TASK DIRECTIONS: Pictures must be kept out of the copy. Every entry is to be duplicated exactly.

Stored records
Start of Block

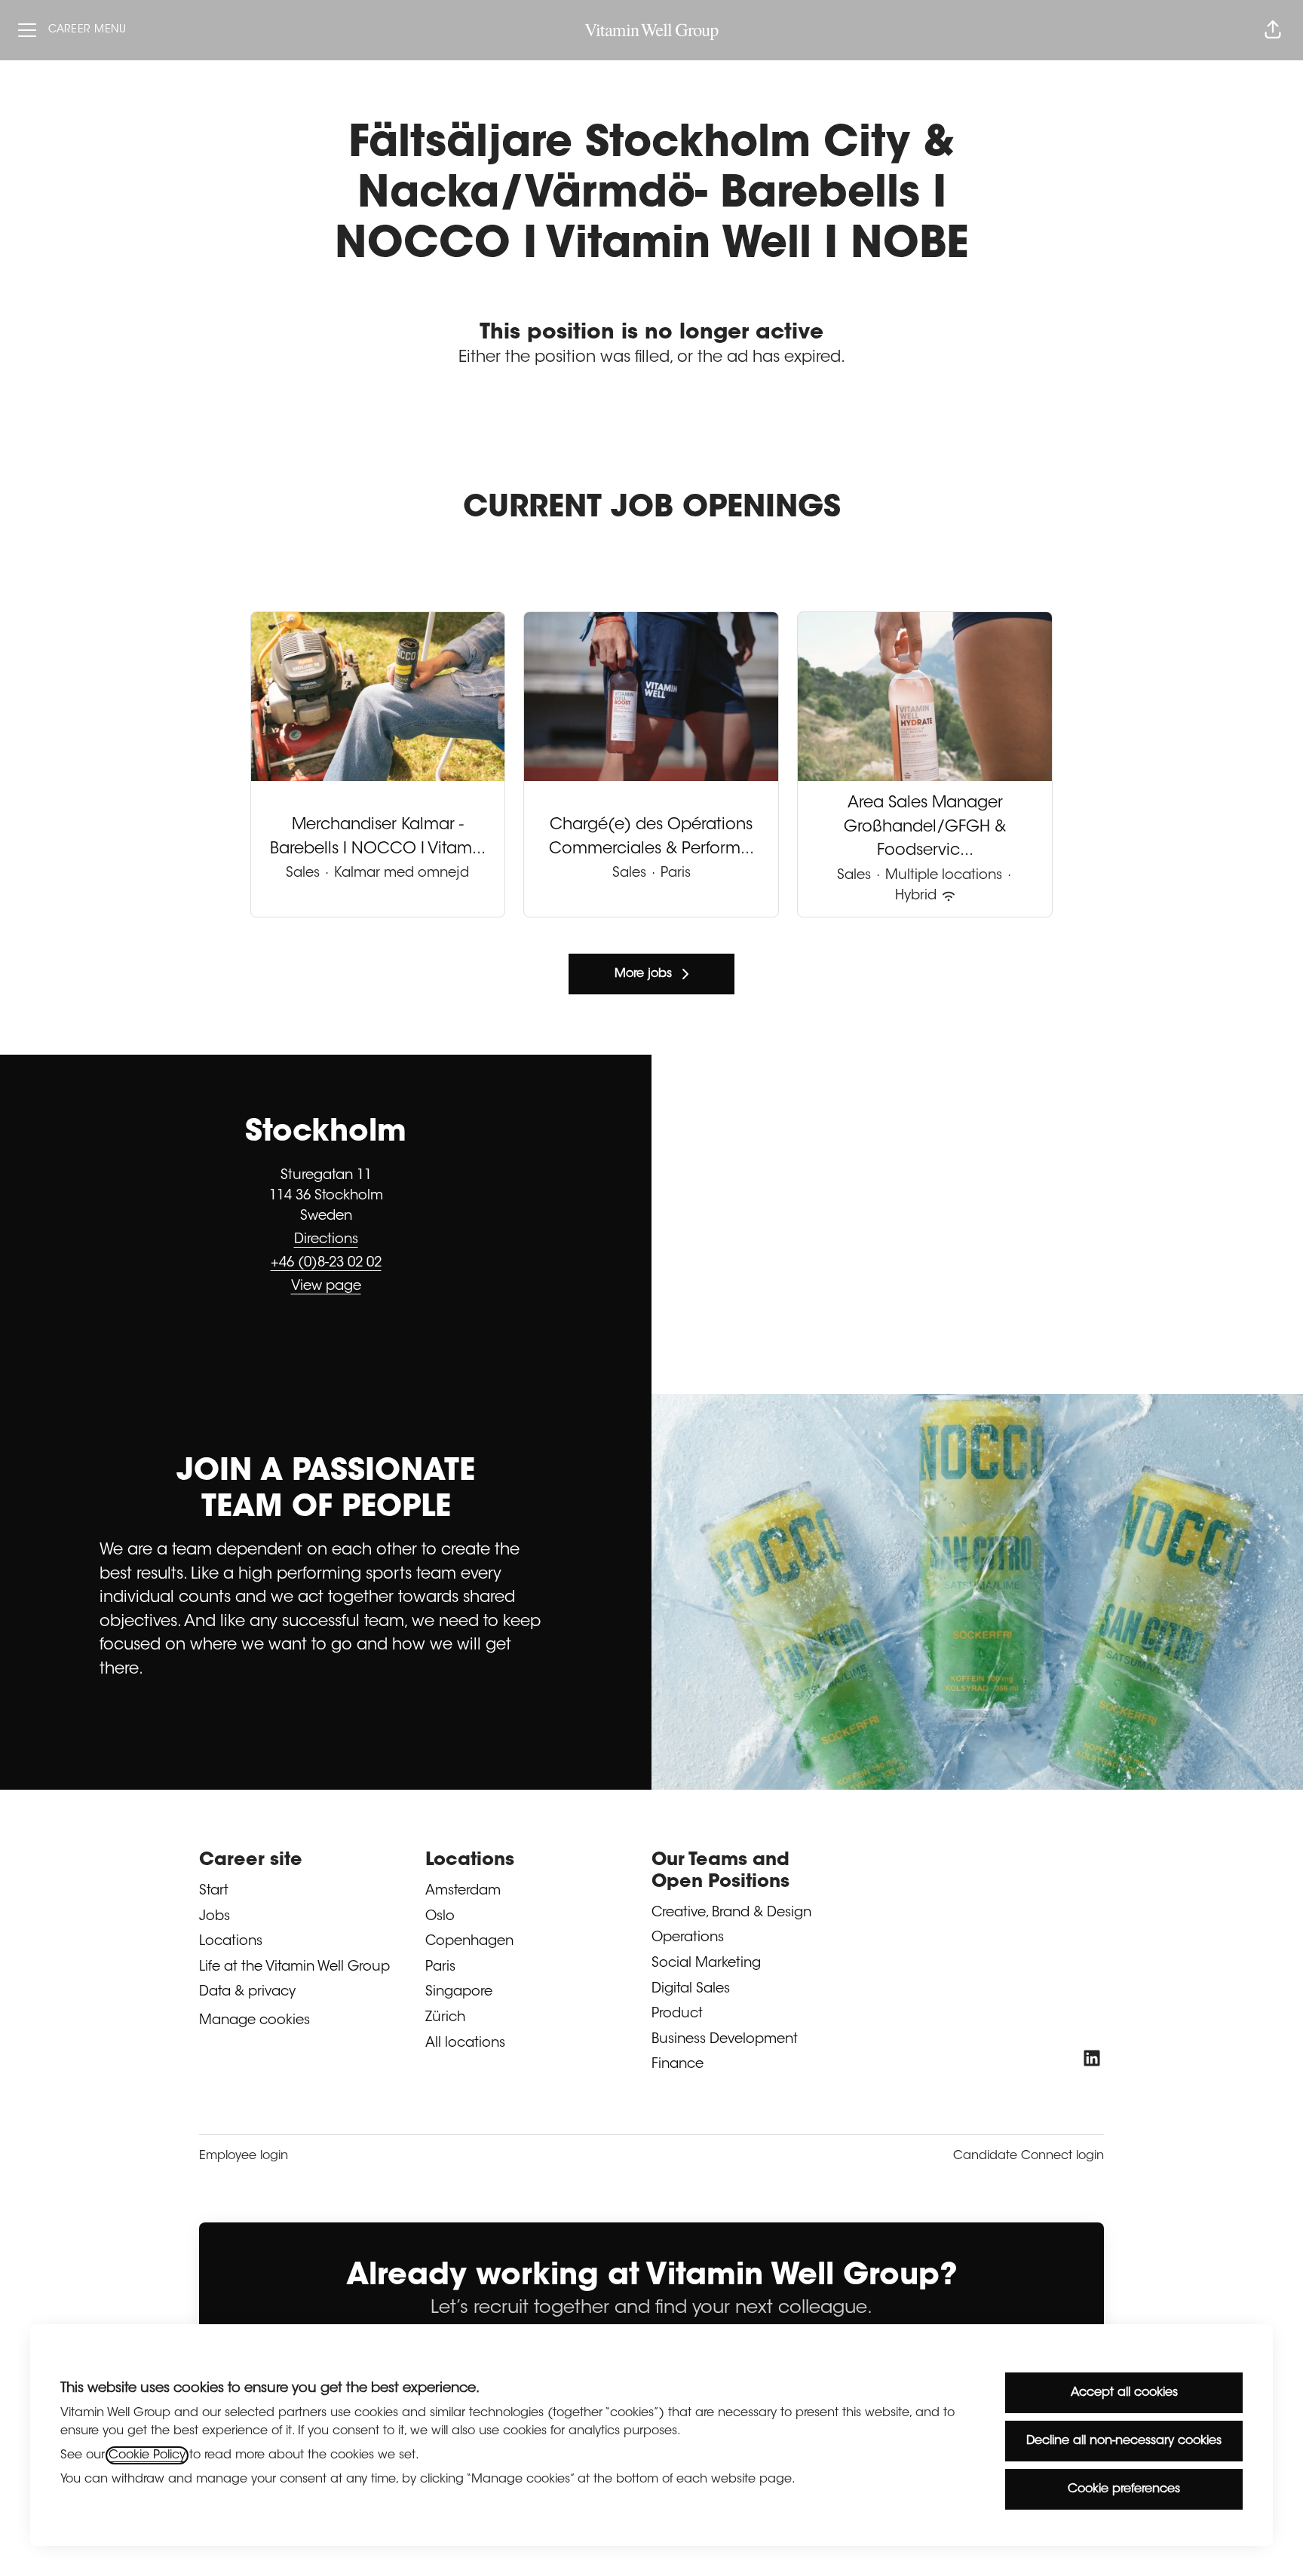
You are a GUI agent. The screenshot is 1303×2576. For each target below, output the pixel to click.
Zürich (445, 2018)
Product (677, 2014)
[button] (1273, 30)
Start (213, 1891)
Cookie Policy (147, 2455)
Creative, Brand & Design (731, 1913)
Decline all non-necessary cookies (1124, 2441)
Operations (688, 1938)
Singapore (458, 1992)
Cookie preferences (1124, 2489)
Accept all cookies (1124, 2393)
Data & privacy (247, 1992)
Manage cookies (254, 2021)
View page (326, 1287)
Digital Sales (691, 1989)
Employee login (243, 2156)
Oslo (440, 1917)
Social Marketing (706, 1964)
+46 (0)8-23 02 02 (326, 1263)
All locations (465, 2044)
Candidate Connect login (1028, 2156)
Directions (326, 1240)
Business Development (725, 2040)
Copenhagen (469, 1942)
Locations (230, 1942)
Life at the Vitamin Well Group (294, 1967)
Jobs (214, 1917)
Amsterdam (463, 1891)
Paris (440, 1967)
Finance (678, 2065)
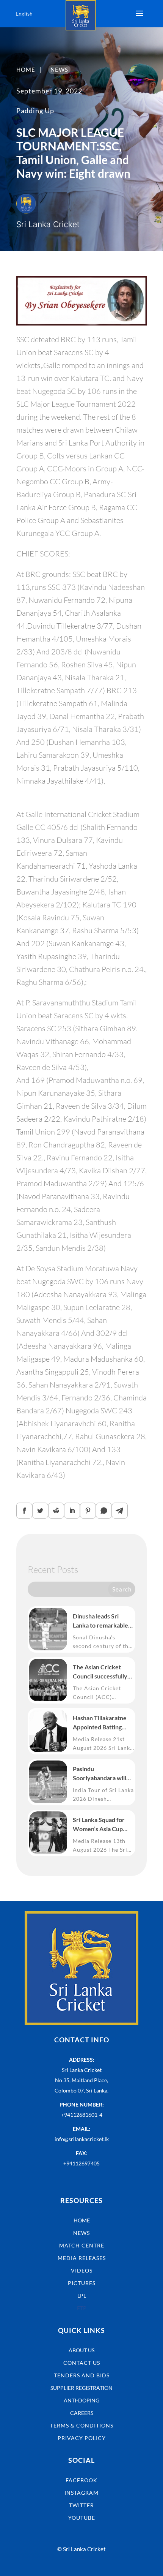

End of Block

RESPONSE BELOW:
You are a GUI agent. The screenshot is 1303×2576. For each target below, output the pixel to click.
Zürich (445, 2018)
Product (677, 2014)
[button] (1273, 30)
Start (213, 1891)
Cookie Policy (147, 2455)
Creative, Brand & Design (731, 1913)
Decline all non-necessary cookies (1124, 2441)
Operations (688, 1938)
Singapore (458, 1992)
Cookie preferences (1124, 2489)
Accept all cookies (1124, 2393)
Data & privacy (247, 1992)
Manage cookies (254, 2021)
View page (326, 1287)
Digital Sales (691, 1989)
Employee login (243, 2156)
Oslo (440, 1917)
Social Marketing (706, 1964)
+46 (0)8-23 02 02 (326, 1263)
All locations (465, 2044)
Candidate Connect login (1028, 2156)
Directions (326, 1240)
Business Development (725, 2040)
Copenhagen (469, 1942)
Locations (230, 1942)
Life at the Vitamin Well Group (294, 1967)
Jobs (214, 1917)
Amsterdam (463, 1891)
Paris (440, 1967)
Finance (678, 2065)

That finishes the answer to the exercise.